[tip: locking/core] futex: Clarify futex_requeue() PI handling

From: tip-bot2 for Thomas Gleixner
Date: Tue Aug 17 2021 - 16:14:48 EST


The following commit has been merged into the locking/core branch of tip:

Commit-ID: f6f4ec00b57a2c950235435bff8e888daafad5af
Gitweb: https://git.kernel.org/tip/f6f4ec00b57a2c950235435bff8e888daafad5af
Author: Thomas Gleixner <tglx@xxxxxxxxxxxxx>
AuthorDate: Sun, 15 Aug 2021 23:29:07 +02:00
Committer: Ingo Molnar <mingo@xxxxxxxxxx>
CommitterDate: Tue, 17 Aug 2021 19:05:41 +02:00

futex: Clarify futex_requeue() PI handling

When requeuing to a PI futex, then the requeue code tries to trylock the PI
futex on behalf of the topmost waiter on the inner 'waitqueue' futex. If
that succeeds, then PI state has to be allocated in order to requeue further
waiters to the PI futex.

The comment and the code are confusing, as the PI state allocation uses
lookup_pi_state(), which either attaches to an existing waiter or to the
owner. As the PI futex was just acquired, there cannot be a waiter on the
PI futex because the hash bucket lock is held.

Clarify the comment and use attach_to_pi_owner() directly. As the task on
which behalf the PI futex has been acquired is guaranteed to be alive and
not exiting, this call must succeed. Add a WARN_ON() in case that fails.

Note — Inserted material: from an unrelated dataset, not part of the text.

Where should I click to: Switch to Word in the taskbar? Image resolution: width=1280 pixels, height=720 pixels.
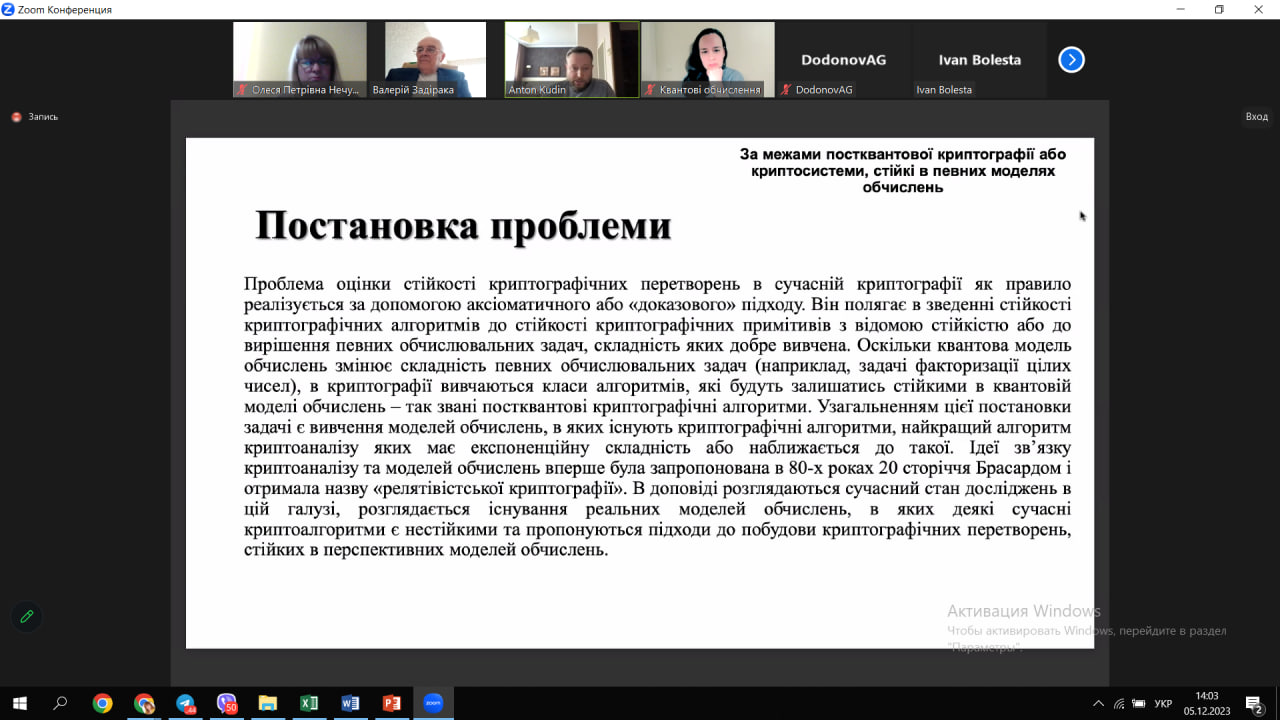(350, 704)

Signed-off-by: Thomas Gleixner <tglx@xxxxxxxxxxxxx>
Signed-off-by: Peter Zijlstra (Intel) <peterz@xxxxxxxxxxxxx>
Signed-off-by: Ingo Molnar <mingo@xxxxxxxxxx>
Link: https://lore.kernel.org/r/20210815211305.305142462@xxxxxxxxxxxxx
---
kernel/futex.c | 61 ++++++++++++++++++-------------------------------
1 file changed, 23 insertions(+), 38 deletions(-)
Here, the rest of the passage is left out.